(Short task)
Count the lines in the entries below that contain the string "agent" and reply with only that number.

(Supplied data)
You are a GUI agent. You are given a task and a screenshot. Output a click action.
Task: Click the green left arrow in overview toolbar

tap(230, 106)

--

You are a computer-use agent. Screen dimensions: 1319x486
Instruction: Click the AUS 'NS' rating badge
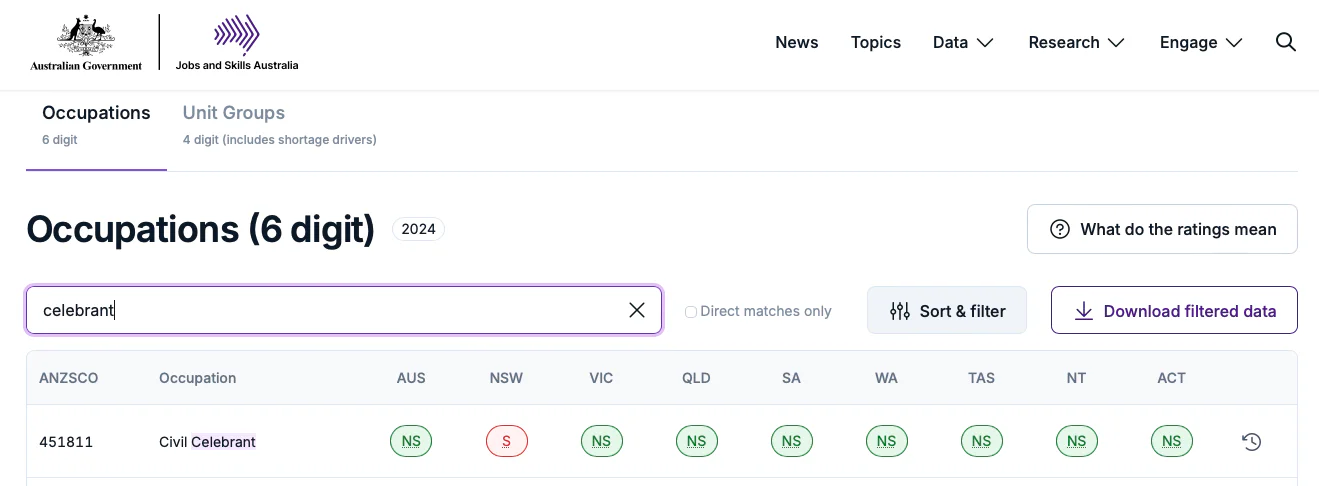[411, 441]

(Solution to the exercise)
2